──────── PROVIDED MATERIAL ────────
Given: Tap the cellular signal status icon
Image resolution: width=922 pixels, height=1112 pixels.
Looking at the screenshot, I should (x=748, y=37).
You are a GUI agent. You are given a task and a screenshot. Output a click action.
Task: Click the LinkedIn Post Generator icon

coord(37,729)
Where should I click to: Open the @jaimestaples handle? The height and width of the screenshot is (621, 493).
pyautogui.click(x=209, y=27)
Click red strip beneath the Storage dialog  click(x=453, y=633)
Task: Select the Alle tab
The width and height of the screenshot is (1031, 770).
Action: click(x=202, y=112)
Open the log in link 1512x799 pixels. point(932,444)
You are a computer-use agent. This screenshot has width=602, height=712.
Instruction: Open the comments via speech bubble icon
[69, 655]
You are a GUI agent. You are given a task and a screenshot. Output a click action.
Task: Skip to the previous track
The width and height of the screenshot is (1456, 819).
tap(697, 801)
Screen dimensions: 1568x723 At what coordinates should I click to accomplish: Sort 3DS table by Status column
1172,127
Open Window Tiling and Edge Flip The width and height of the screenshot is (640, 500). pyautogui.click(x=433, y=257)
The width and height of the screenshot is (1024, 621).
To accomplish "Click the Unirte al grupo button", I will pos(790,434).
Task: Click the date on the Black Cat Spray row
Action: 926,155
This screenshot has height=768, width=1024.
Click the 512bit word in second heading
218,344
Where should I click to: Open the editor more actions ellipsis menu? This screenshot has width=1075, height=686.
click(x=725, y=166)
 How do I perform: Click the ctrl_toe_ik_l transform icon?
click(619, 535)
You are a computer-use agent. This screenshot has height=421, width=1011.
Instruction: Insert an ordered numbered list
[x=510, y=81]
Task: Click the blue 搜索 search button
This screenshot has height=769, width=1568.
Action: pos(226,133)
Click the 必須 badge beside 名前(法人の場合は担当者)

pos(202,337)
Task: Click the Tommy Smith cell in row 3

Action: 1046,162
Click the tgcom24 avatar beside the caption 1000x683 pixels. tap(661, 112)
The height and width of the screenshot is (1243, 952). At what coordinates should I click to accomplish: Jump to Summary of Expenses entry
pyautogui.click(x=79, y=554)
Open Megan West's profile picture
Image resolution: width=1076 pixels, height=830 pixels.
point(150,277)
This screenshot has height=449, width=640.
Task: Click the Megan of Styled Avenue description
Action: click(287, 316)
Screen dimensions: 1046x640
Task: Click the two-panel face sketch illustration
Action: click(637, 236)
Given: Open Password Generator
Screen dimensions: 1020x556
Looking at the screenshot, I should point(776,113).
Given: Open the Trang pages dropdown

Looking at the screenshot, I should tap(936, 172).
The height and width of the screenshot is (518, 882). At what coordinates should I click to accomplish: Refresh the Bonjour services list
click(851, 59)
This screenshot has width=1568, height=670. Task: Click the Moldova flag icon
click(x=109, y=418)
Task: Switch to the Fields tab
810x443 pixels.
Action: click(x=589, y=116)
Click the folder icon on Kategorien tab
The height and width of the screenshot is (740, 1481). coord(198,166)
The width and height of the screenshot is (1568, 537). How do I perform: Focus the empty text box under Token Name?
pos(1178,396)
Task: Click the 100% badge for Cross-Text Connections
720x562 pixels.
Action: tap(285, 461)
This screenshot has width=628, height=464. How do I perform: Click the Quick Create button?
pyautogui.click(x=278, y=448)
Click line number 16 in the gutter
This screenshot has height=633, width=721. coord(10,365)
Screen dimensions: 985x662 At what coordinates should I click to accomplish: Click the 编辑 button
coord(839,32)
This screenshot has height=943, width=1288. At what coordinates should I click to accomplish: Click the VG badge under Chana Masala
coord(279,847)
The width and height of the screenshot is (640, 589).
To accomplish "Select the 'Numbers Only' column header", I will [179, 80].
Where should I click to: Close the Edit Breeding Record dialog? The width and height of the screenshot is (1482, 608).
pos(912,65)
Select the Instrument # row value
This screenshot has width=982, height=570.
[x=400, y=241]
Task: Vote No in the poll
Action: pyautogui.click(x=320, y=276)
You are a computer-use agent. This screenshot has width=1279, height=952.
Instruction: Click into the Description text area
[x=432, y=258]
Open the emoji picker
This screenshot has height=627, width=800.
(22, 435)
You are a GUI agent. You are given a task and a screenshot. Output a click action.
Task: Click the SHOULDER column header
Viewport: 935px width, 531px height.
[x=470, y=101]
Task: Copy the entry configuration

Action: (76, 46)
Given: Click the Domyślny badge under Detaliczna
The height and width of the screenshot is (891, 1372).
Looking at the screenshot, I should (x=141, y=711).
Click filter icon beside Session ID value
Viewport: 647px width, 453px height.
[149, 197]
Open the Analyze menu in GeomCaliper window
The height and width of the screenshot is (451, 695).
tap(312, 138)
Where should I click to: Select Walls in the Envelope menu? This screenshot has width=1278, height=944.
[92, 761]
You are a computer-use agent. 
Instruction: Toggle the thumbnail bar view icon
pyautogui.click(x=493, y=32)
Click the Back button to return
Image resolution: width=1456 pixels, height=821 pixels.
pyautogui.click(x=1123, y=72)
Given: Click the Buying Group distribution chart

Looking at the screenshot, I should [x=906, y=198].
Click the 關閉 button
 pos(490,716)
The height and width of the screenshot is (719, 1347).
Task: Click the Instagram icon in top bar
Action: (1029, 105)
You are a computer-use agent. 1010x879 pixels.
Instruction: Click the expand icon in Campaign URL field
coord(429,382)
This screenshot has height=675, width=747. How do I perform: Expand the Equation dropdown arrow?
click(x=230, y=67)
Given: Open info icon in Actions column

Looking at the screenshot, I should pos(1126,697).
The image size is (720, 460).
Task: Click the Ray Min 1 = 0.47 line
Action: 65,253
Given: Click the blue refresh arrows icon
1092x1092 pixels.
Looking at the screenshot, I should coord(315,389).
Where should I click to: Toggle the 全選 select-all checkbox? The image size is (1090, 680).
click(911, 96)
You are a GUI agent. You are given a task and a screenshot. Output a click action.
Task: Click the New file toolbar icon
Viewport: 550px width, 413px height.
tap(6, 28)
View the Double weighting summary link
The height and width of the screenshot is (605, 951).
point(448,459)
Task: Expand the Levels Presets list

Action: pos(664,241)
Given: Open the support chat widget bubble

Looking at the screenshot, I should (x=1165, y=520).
────────
◆ WHAT YOU SHOULD DO
The complete material above is to be retyped word for word.

◆ RESPONSE TO THE EXERCISE
Given: Tap the cellular signal status icon
Image resolution: width=922 pixels, height=1112 pixels.
Looking at the screenshot, I should (x=748, y=37).
You are a GUI agent. You are given a task and a screenshot. Output a click action.
Task: Click the LinkedIn Post Generator icon

coord(37,729)
Where should I click to: Open the @jaimestaples handle? The height and width of the screenshot is (621, 493).
pyautogui.click(x=209, y=27)
Click red strip beneath the Storage dialog  click(x=453, y=633)
Task: Select the Alle tab
The width and height of the screenshot is (1031, 770).
Action: click(x=202, y=112)
Open the log in link 1512x799 pixels. point(932,444)
You are a computer-use agent. This screenshot has width=602, height=712.
Instruction: Open the comments via speech bubble icon
[69, 655]
You are a GUI agent. You are given a task and a screenshot. Output a click action.
Task: Skip to the previous track
The width and height of the screenshot is (1456, 819).
tap(697, 801)
Screen dimensions: 1568x723 At what coordinates should I click to accomplish: Sort 3DS table by Status column
1172,127
Open Window Tiling and Edge Flip The width and height of the screenshot is (640, 500). pyautogui.click(x=433, y=257)
The width and height of the screenshot is (1024, 621).
To accomplish "Click the Unirte al grupo button", I will pos(790,434).
Task: Click the date on the Black Cat Spray row
Action: 926,155
This screenshot has height=768, width=1024.
Click the 512bit word in second heading
218,344
Where should I click to: Open the editor more actions ellipsis menu? This screenshot has width=1075, height=686.
click(x=725, y=166)
 How do I perform: Click the ctrl_toe_ik_l transform icon?
click(619, 535)
You are a computer-use agent. This screenshot has height=421, width=1011.
Instruction: Insert an ordered numbered list
[x=510, y=81]
Task: Click the blue 搜索 search button
This screenshot has height=769, width=1568.
Action: pos(226,133)
Click the 必須 badge beside 名前(法人の場合は担当者)

pos(202,337)
Task: Click the Tommy Smith cell in row 3

Action: 1046,162
Click the tgcom24 avatar beside the caption 1000x683 pixels. tap(661, 112)
The height and width of the screenshot is (1243, 952). At what coordinates should I click to accomplish: Jump to Summary of Expenses entry
pyautogui.click(x=79, y=554)
Open Megan West's profile picture
Image resolution: width=1076 pixels, height=830 pixels.
point(150,277)
This screenshot has height=449, width=640.
Task: Click the Megan of Styled Avenue description
Action: click(287, 316)
Screen dimensions: 1046x640
Task: Click the two-panel face sketch illustration
Action: click(637, 236)
Given: Open Password Generator
Screen dimensions: 1020x556
Looking at the screenshot, I should point(776,113).
Given: Open the Trang pages dropdown

Looking at the screenshot, I should tap(936, 172).
The height and width of the screenshot is (518, 882). At what coordinates should I click to accomplish: Refresh the Bonjour services list
click(851, 59)
This screenshot has width=1568, height=670. Task: Click the Moldova flag icon
click(x=109, y=418)
Task: Switch to the Fields tab
810x443 pixels.
Action: click(x=589, y=116)
Click the folder icon on Kategorien tab
The height and width of the screenshot is (740, 1481). coord(198,166)
The width and height of the screenshot is (1568, 537). How do I perform: Focus the empty text box under Token Name?
pos(1178,396)
Task: Click the 100% badge for Cross-Text Connections
720x562 pixels.
Action: tap(285, 461)
This screenshot has width=628, height=464. How do I perform: Click the Quick Create button?
pyautogui.click(x=278, y=448)
Click line number 16 in the gutter
This screenshot has height=633, width=721. coord(10,365)
Screen dimensions: 985x662 At what coordinates should I click to accomplish: Click the 编辑 button
coord(839,32)
This screenshot has height=943, width=1288. At what coordinates should I click to accomplish: Click the VG badge under Chana Masala
coord(279,847)
The width and height of the screenshot is (640, 589).
To accomplish "Select the 'Numbers Only' column header", I will [179, 80].
Where should I click to: Close the Edit Breeding Record dialog? The width and height of the screenshot is (1482, 608).
pos(912,65)
Select the Instrument # row value
This screenshot has width=982, height=570.
[x=400, y=241]
Task: Vote No in the poll
Action: pyautogui.click(x=320, y=276)
You are a computer-use agent. This screenshot has width=1279, height=952.
Instruction: Click into the Description text area
[x=432, y=258]
Open the emoji picker
This screenshot has height=627, width=800.
(22, 435)
You are a GUI agent. You are given a task and a screenshot. Output a click action.
Task: Click the SHOULDER column header
Viewport: 935px width, 531px height.
[x=470, y=101]
Task: Copy the entry configuration

Action: (76, 46)
Given: Click the Domyślny badge under Detaliczna
The height and width of the screenshot is (891, 1372).
Looking at the screenshot, I should (x=141, y=711).
Click filter icon beside Session ID value
Viewport: 647px width, 453px height.
[149, 197]
Open the Analyze menu in GeomCaliper window
The height and width of the screenshot is (451, 695).
tap(312, 138)
Where should I click to: Select Walls in the Envelope menu? This screenshot has width=1278, height=944.
[92, 761]
You are a computer-use agent. 
Instruction: Toggle the thumbnail bar view icon
pyautogui.click(x=493, y=32)
Click the Back button to return
Image resolution: width=1456 pixels, height=821 pixels.
pyautogui.click(x=1123, y=72)
Given: Click the Buying Group distribution chart

Looking at the screenshot, I should [x=906, y=198].
Click the 關閉 button
 pos(490,716)
The height and width of the screenshot is (719, 1347).
Task: Click the Instagram icon in top bar
Action: (1029, 105)
You are a computer-use agent. 1010x879 pixels.
Instruction: Click the expand icon in Campaign URL field
coord(429,382)
This screenshot has height=675, width=747. How do I perform: Expand the Equation dropdown arrow?
click(x=230, y=67)
Given: Open info icon in Actions column

Looking at the screenshot, I should pos(1126,697).
The image size is (720, 460).
Task: Click the Ray Min 1 = 0.47 line
Action: 65,253
Given: Click the blue refresh arrows icon
1092x1092 pixels.
Looking at the screenshot, I should coord(315,389).
Where should I click to: Toggle the 全選 select-all checkbox? The image size is (1090, 680).
click(911, 96)
You are a GUI agent. You are given a task and a screenshot. Output a click action.
Task: Click the New file toolbar icon
Viewport: 550px width, 413px height.
tap(6, 28)
View the Double weighting summary link
The height and width of the screenshot is (605, 951).
point(448,459)
Task: Expand the Levels Presets list

Action: pos(664,241)
Given: Open the support chat widget bubble

Looking at the screenshot, I should (x=1165, y=520).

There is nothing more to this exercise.